Die erste Seite des Tagebuches "D" von April bis Mai 1923.

Über den Menschen Reinhold Bosch verraten die Tagebücher wenig. Der Ich-Erzähler hält sich zurück. Es geht ihm um die Ausgrabung, nicht um den Ausgrabenden. Wer genau liest, erfährt immerhin, dass Bosch im Brotberuf wohl Lehrer sein muss. So schreibt er über den 17. September 1923: "Wir gruben den ganzen Tag (ich war frei wegen der Kantonalkonferenz)."

Warum Bezirkslehrer Bosch meinte, sich für den freien Montag rechtfertigen zu müssen, kann nur vermutet werden: Er will festhalten, dass er seine Schülerinnen und Schüler nicht im Stich gelassen hat; die hatten ohnehin frei. Entsprechend sparsam geht Bosch mit seinen Emotionen um. Am 20. Juni 1923 freut er sich: "Wir haben noch keinen so interessanten Schacht geöffnet". Und am gleichen Tag konstatiert er "mühsame Ausgrabungsbedingungen". Drei Monate später ärgert er sich:

Ich probierte in der Abenddämmerung ein Bild, das aber misslang.

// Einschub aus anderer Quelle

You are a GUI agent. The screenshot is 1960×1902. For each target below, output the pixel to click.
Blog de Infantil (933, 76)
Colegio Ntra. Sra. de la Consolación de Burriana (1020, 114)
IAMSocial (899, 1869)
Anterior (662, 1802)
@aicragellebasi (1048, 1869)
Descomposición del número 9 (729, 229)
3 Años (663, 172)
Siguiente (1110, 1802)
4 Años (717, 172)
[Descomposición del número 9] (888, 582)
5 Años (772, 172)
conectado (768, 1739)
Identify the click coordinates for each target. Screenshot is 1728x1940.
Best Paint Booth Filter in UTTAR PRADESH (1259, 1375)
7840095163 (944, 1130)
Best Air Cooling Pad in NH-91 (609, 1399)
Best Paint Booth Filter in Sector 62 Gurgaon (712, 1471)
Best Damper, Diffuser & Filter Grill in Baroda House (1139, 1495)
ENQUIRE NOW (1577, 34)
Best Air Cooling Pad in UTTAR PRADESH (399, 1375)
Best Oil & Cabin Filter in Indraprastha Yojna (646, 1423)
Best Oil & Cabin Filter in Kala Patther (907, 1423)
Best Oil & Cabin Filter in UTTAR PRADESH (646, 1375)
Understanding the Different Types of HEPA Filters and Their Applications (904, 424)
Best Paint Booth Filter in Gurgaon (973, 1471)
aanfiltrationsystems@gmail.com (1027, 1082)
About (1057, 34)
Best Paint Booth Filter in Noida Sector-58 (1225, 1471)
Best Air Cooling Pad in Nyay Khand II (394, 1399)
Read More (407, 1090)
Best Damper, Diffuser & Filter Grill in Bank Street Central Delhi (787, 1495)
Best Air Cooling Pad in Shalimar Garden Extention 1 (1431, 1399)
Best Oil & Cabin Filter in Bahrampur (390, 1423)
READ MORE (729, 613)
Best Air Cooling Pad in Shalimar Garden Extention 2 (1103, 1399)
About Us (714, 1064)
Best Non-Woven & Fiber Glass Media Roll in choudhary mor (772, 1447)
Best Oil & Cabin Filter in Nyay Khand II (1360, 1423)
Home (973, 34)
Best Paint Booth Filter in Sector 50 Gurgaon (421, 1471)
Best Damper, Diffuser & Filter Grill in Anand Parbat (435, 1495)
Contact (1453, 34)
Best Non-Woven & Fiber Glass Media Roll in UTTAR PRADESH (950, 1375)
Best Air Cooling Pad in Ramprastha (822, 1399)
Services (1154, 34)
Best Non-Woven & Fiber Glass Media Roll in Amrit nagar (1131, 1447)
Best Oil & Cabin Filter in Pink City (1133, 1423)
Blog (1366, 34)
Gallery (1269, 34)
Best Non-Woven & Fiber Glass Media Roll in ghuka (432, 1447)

Reinhold Bosch 29. September 1923

Geradezu lakonisch enden seine Aufzeichnungen am 23. September 1923: "Wir können, da die Mittel und Arbeitskräfte fehlen, nicht mehr weitergraben. Posthalter Hauri räumt heute das Material weg und schafft die Pumpe heim." (Autor: Jörg, Freiwilliger).